Hasil penelitian ini sejalan dengan penelitian sebelumnya yang dilakukan oleh Salbiah (2008), tentang hubungan karakter siswa dan sanitasi lingkungan dengan infeksi kecacingan pada siswa SD di Kecamatan Medan Belawan. Dimana hasil analisis bivariate menyatakan nilai p = 0,960 (>0,05). Hasil penelitian ini tidak sejalan dengan penelitian Dachi (2005) yang meneliti hubungan perlikau terhadap infeksi cacing perut di Kabupaten Samosir. Dimana hasil penelitiannya menunjukkan terdapat hubungan antara sikap dengan infeksi kecacingan dengan nilai p=0,001 (<0,05).

43

5.2.5.3. Hubungan Tindakan Siswa-siswi Terhadap Intensitas Infeksi STH

Berdasarkan hasil Uji Chi-Square diperoleh nilai p > 0,05. Dimana hubungan tindakan dengan intensitasinfeksi STH pada siswa-siswi memiliki nilai p=0, 334. Hasil ini menyatakan bahwa tidak ada hubungan yang yang bermakna antara tindakan siswa-siswi terhadap intensitas infeksi STH.

Hasil penelitian ini sejalan dengan penelitian sebelumnya yang dilakukan oleh Mustafa, et al .(2013) pada siswa SD di Kecamatan Mapanget Kota Manado dengan hasil analisis bivariate menyatakan nilai p = 0,470 (>0,05).
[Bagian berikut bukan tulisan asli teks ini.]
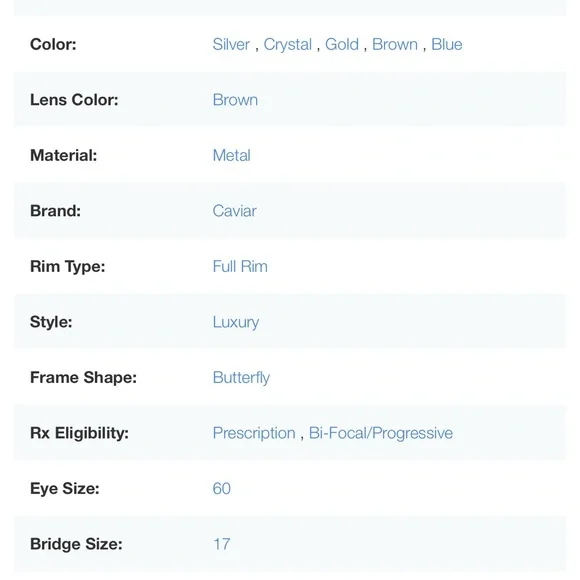Open the Prescription eligibility link
The image size is (580, 580).
(x=254, y=434)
Hasil penelitian ini tidak sejalan dengan penelitian Salbiah (2008), dimana terdapat hubungan antara tindakan dengan infeksi kecacingan p= 0,002 (<0,05).
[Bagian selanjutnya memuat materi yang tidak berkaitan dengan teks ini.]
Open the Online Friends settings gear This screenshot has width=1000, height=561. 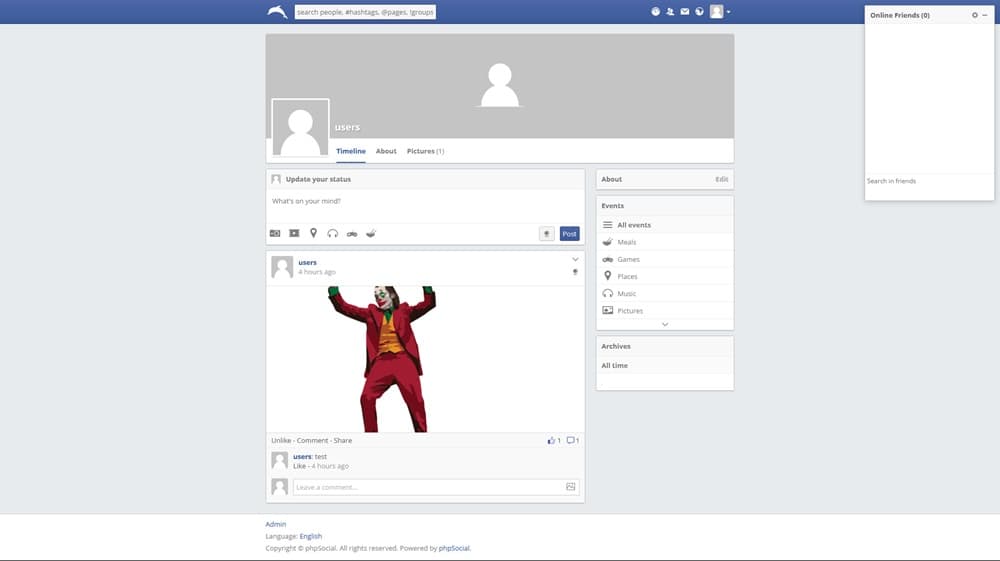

Adanya perbedaan hasil penelitian ini disebabkan oleh perbedaan lokasi penelitian dengan kondisi sanitasi lingkungan dan hygiene siswa yang berbeda. Penelitian ini juga tidak hanya melihat sampel positif terinfeksi STH atau tidak, tetapi juga meneliti intensitas infeksi STH.

Menurut Rawina et al.( 2011), salah satu faktor penyebab masih tingginya infeksi cacing adalah rendahnya tingkat sanitasi pribadi (perilaku hidup bersih sehat) seperti kebiasaan cuci tangan sebelum makan dan setelah buang air besar (BAB), kebersihan kuku, perilaku jajan di sembarang tempat, perilaku BAB tidak di WC, serta ketersediaan sumber air bersih. Namun dalam penelitian ini ditemukan bahwa tidak ada hubungan yang bermakna antara perilaku dengan intensitas infeksi STH.

Penelitian lain yang dilakukan oleh Andaruni, et al.(2012), menyatakan bahwa faktor penyebab infeksi cacingan pada anak ialah personal hygiene dan sanitasi lingkungan. Sementara penelitian Bagus (2010) menyatakan bahwa faktor yang mempengaruhi kejadian kecacingan yang disebabkan oleh STH di Indonesia diantaranya antara lain, faktor iklim, tingkat pendidikan dan sosio ekonomi. Jadi dalam hal ini, bukan hanya faktor perilaku yang mempengaruhi infeksi kecacingan.